*** GIVEN ENTRIES Section Begins ***

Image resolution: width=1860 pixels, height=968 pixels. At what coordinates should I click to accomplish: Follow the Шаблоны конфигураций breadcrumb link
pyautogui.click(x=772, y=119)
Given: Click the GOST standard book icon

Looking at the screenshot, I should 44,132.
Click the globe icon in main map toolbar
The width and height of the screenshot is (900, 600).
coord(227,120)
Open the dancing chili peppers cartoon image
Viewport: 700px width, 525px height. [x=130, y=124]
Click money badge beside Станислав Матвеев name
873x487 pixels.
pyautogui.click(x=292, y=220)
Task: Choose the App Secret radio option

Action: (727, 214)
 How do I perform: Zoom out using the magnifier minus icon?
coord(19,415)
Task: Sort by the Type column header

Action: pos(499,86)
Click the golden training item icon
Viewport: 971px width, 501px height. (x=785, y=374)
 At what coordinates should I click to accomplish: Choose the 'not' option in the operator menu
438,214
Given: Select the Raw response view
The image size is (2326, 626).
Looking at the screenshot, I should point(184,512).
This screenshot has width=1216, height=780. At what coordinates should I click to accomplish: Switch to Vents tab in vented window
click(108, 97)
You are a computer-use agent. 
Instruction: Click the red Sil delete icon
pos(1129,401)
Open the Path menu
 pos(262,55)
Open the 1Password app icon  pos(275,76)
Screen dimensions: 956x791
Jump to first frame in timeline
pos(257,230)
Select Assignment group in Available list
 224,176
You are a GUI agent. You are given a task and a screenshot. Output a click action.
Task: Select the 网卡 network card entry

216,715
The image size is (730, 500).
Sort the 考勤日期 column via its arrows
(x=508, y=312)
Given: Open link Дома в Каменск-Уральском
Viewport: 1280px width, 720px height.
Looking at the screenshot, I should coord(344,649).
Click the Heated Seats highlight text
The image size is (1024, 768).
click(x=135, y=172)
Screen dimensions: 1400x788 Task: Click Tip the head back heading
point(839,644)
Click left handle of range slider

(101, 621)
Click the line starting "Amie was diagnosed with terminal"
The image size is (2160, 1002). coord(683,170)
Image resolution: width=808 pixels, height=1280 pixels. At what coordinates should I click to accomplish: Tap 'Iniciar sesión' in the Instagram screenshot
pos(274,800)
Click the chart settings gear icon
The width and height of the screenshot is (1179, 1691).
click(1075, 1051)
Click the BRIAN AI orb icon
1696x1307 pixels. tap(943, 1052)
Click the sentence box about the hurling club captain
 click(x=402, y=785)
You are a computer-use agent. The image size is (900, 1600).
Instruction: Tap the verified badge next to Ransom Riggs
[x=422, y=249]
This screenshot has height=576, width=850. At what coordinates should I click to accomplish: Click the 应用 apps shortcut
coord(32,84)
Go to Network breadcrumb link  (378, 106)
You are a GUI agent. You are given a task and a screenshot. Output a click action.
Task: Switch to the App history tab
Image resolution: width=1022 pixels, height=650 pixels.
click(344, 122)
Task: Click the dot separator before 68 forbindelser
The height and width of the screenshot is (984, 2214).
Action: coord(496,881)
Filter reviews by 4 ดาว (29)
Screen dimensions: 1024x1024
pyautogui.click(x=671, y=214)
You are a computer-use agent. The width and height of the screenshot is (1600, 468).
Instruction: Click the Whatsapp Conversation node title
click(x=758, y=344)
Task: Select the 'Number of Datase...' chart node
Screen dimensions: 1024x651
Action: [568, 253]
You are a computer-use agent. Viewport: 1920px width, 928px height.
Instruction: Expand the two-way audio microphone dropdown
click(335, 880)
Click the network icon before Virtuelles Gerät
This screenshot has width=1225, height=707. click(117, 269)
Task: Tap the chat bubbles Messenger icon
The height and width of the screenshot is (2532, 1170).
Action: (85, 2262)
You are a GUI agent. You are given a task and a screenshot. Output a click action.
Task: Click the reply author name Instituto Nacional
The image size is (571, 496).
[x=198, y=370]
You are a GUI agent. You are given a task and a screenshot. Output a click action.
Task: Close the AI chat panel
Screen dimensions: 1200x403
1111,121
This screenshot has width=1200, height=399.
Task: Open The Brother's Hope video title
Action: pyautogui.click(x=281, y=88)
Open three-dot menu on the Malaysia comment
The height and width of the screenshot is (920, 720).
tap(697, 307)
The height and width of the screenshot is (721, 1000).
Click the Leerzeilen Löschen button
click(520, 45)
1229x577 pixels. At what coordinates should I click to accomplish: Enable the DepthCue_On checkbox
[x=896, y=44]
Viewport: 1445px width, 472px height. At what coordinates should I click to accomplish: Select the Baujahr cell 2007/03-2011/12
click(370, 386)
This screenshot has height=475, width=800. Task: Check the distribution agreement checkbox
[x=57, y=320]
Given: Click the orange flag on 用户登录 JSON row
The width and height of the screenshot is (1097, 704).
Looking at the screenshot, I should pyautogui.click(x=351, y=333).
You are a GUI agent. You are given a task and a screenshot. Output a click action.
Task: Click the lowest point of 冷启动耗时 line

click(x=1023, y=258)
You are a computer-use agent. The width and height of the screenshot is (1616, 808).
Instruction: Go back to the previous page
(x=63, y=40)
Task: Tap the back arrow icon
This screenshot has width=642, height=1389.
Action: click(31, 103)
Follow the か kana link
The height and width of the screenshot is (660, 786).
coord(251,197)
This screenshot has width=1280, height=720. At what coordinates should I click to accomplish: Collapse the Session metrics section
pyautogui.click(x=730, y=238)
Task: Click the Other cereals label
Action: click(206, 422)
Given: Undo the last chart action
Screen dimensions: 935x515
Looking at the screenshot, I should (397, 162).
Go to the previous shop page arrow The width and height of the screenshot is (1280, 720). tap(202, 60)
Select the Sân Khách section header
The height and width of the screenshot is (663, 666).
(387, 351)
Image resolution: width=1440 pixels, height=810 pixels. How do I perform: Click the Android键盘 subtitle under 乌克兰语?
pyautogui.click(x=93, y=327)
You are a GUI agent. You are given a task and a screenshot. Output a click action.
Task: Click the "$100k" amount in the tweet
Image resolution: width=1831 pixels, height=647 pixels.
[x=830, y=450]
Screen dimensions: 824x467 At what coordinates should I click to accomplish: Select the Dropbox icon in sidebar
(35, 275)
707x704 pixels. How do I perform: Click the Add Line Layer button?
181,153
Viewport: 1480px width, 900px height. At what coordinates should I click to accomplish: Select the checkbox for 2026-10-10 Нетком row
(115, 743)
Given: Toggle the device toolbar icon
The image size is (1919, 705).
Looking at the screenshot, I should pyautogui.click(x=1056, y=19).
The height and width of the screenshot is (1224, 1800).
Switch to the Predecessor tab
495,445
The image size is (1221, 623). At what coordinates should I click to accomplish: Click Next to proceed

*** GIVEN ENTRIES Section Ends ***

TASK DESCRIPTION: When you find a line in the records that contains the word "chart", copy it.

EXERCISE RESULT:
Click the chart settings gear icon
Task: Select the 'Number of Datase...' chart node
Given: Undo the last chart action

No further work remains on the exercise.